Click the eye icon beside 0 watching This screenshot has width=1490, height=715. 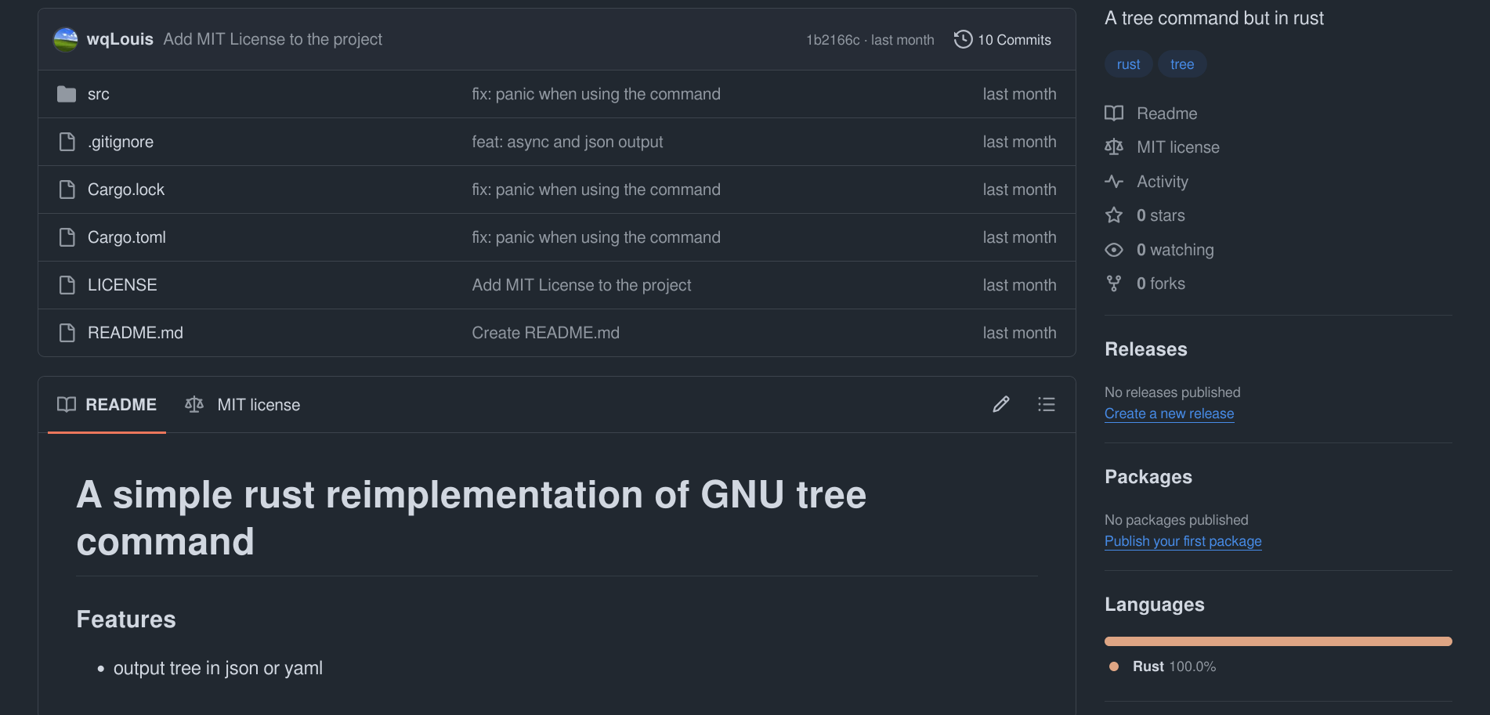tap(1114, 250)
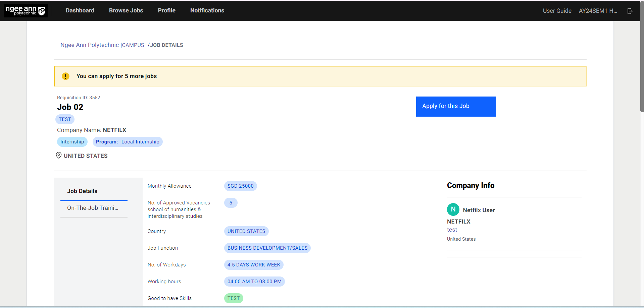View Notifications in top navigation

pos(207,10)
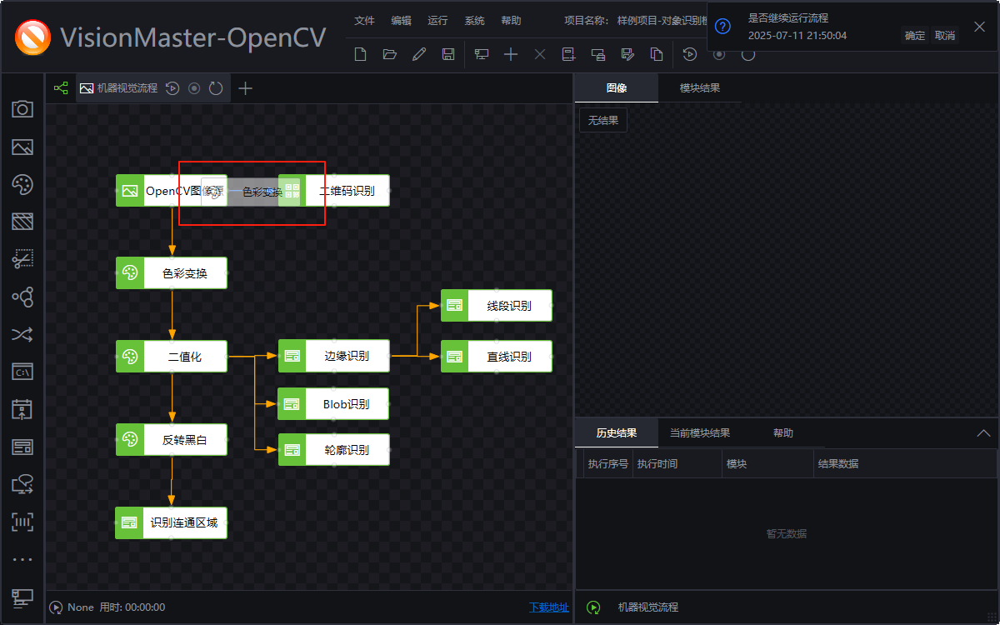The width and height of the screenshot is (1000, 625).
Task: Click the copy module toolbar icon
Action: [x=656, y=53]
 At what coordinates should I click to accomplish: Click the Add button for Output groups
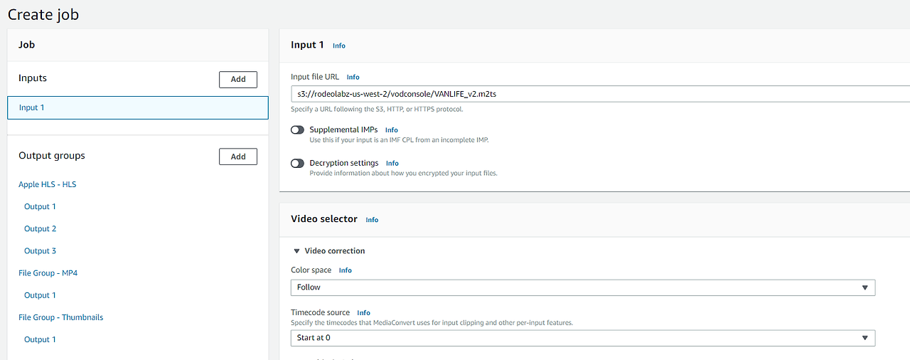(238, 157)

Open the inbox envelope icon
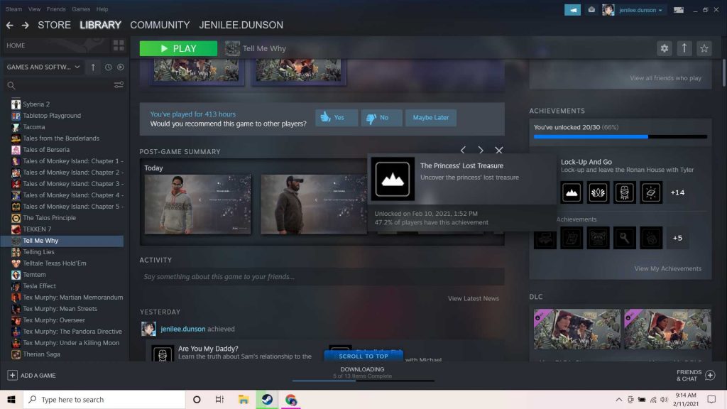click(591, 10)
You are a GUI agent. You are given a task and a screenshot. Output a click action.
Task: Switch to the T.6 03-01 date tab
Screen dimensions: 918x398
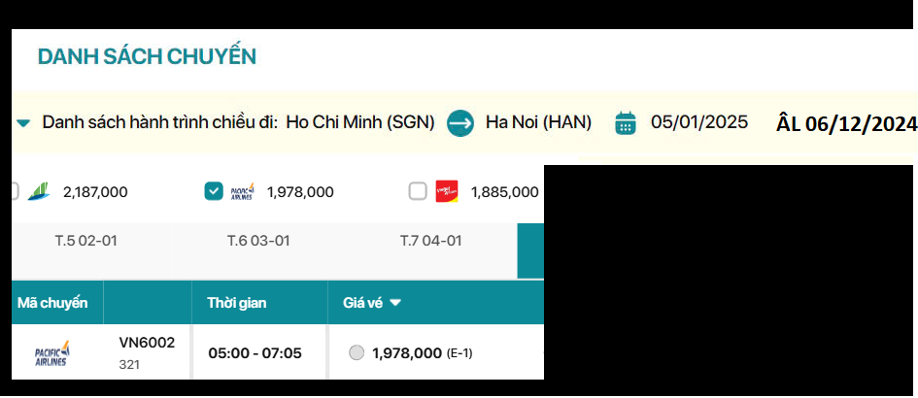pos(257,241)
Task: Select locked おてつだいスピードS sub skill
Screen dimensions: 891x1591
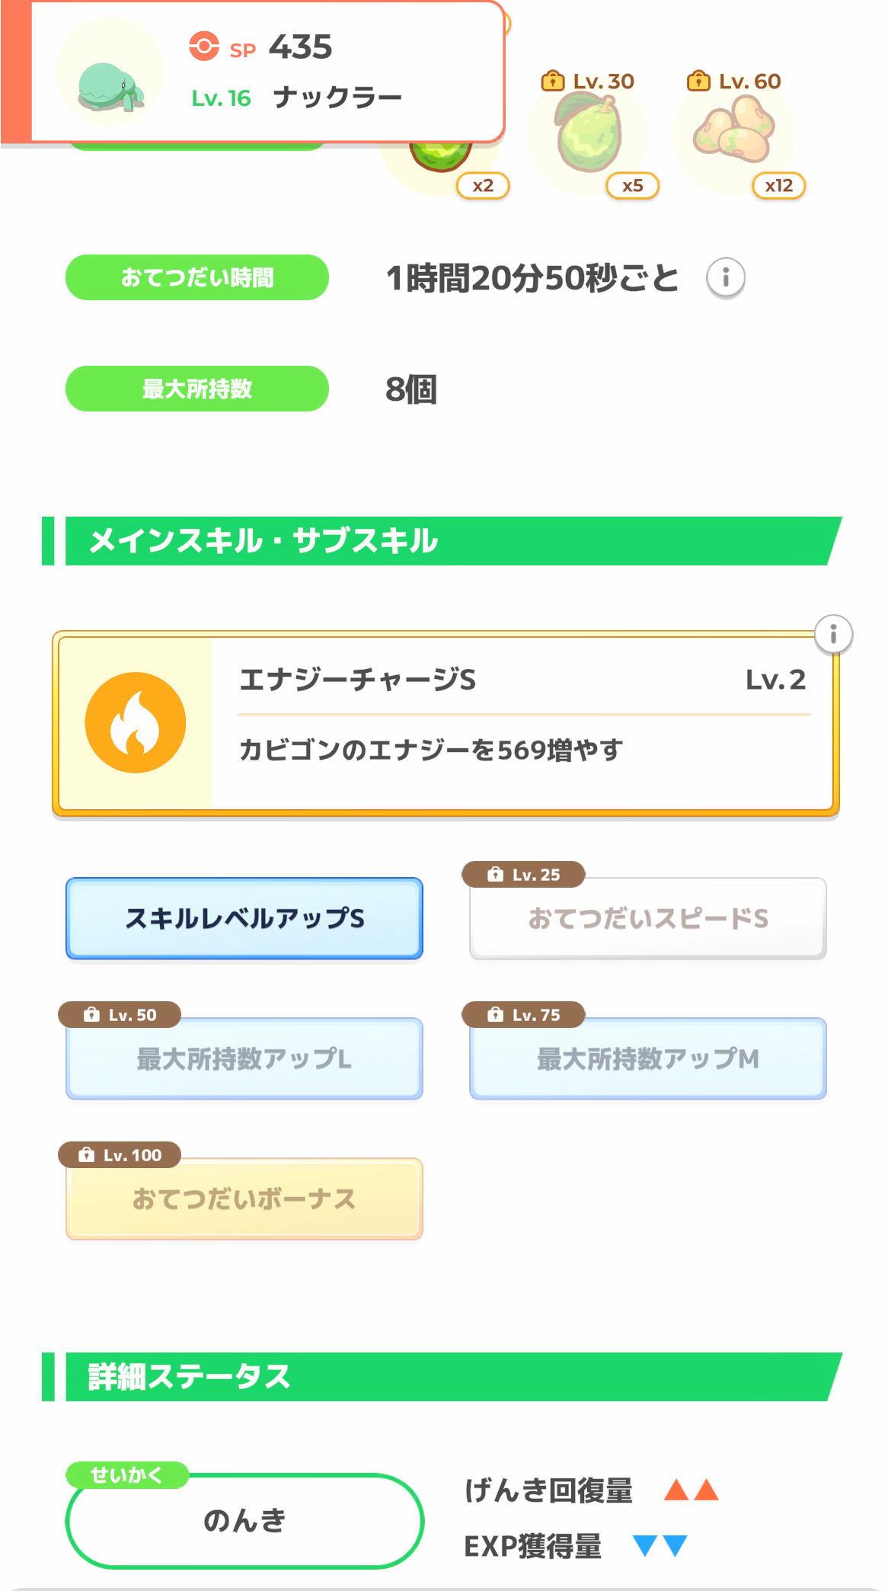Action: click(x=648, y=918)
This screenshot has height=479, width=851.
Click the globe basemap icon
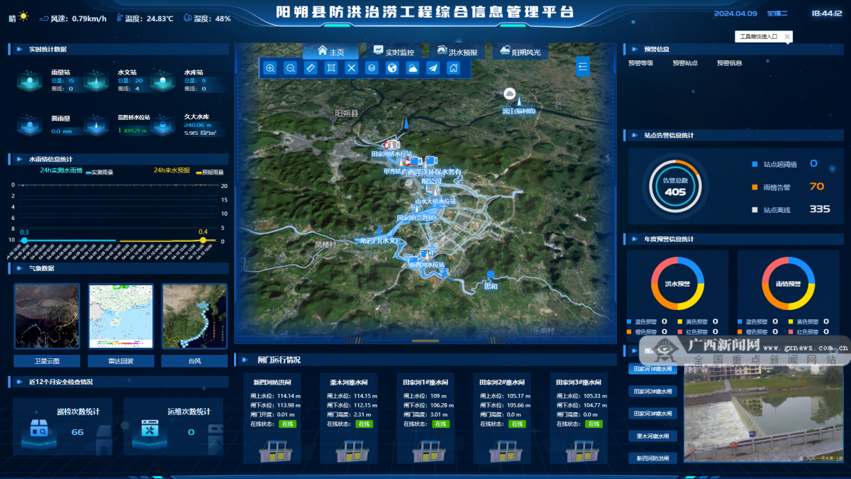point(392,68)
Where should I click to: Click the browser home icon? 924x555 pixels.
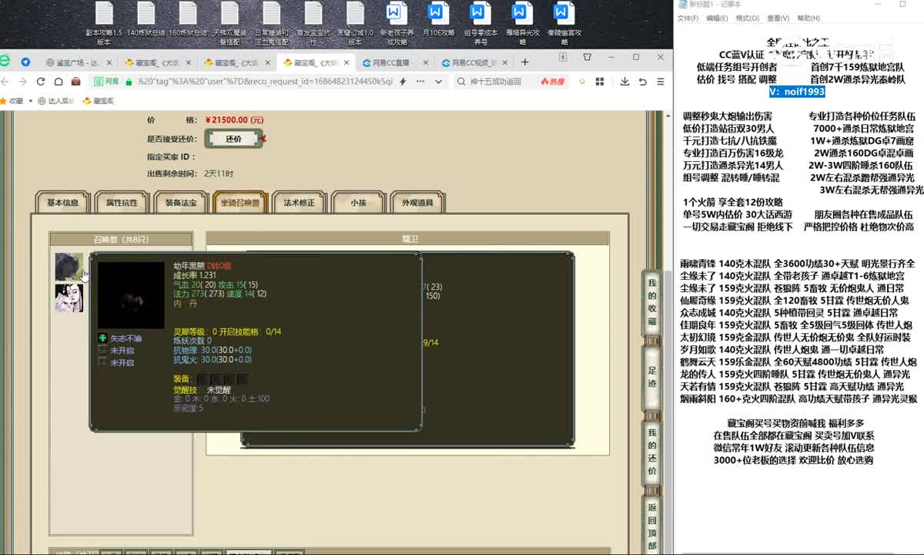[x=58, y=82]
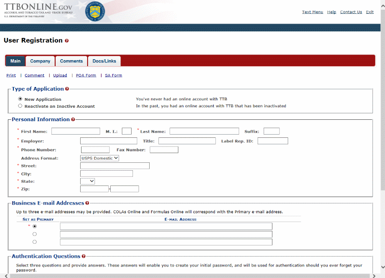Open the Address Format dropdown
Image resolution: width=385 pixels, height=278 pixels.
pyautogui.click(x=100, y=158)
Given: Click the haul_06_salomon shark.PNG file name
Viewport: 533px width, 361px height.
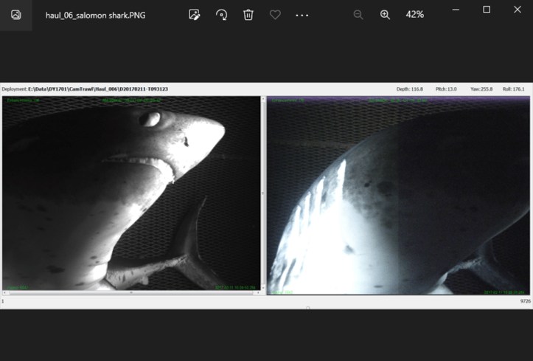Looking at the screenshot, I should (95, 15).
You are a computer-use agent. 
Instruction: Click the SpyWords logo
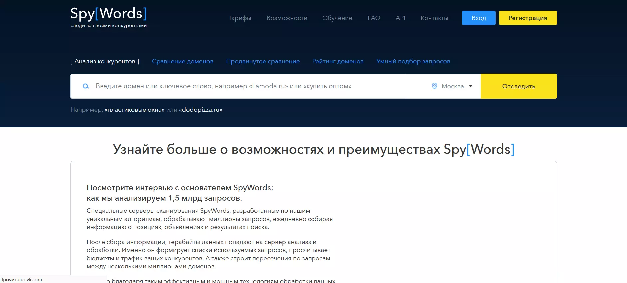pyautogui.click(x=108, y=17)
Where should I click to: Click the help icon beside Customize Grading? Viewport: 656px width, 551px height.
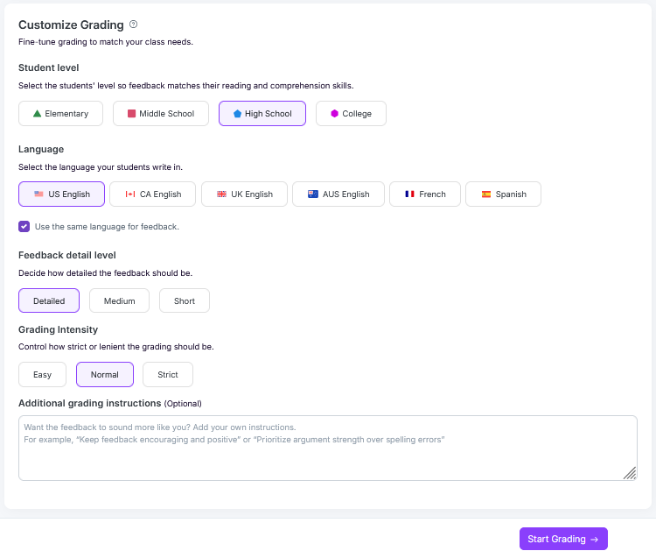click(134, 25)
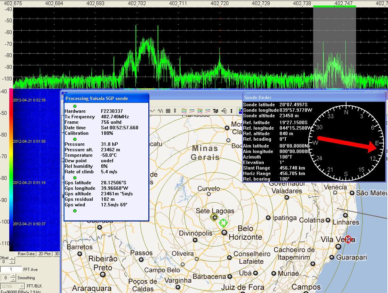Switch to the Raw Data tab

tap(26, 254)
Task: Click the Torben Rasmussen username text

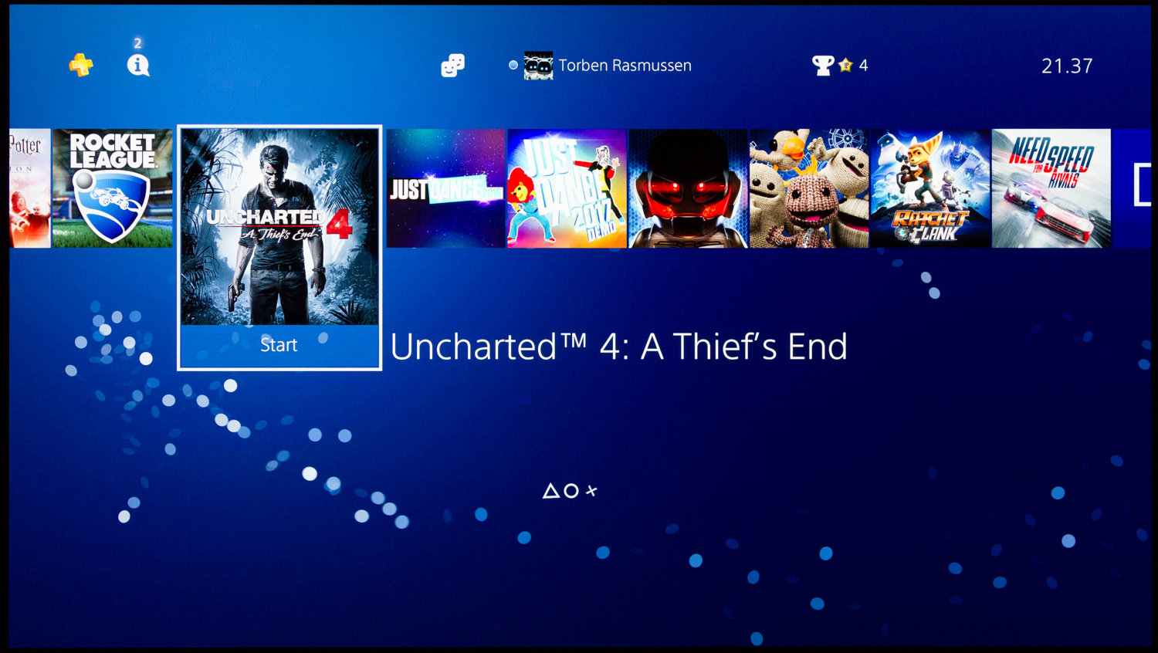Action: tap(625, 66)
------
Go over the data and return every line that includes the word "agent".

▶ _Response to this task_
You are a GUI agent. You are given a task and a screenshot. Output a click action.
You are a computer-use agent. 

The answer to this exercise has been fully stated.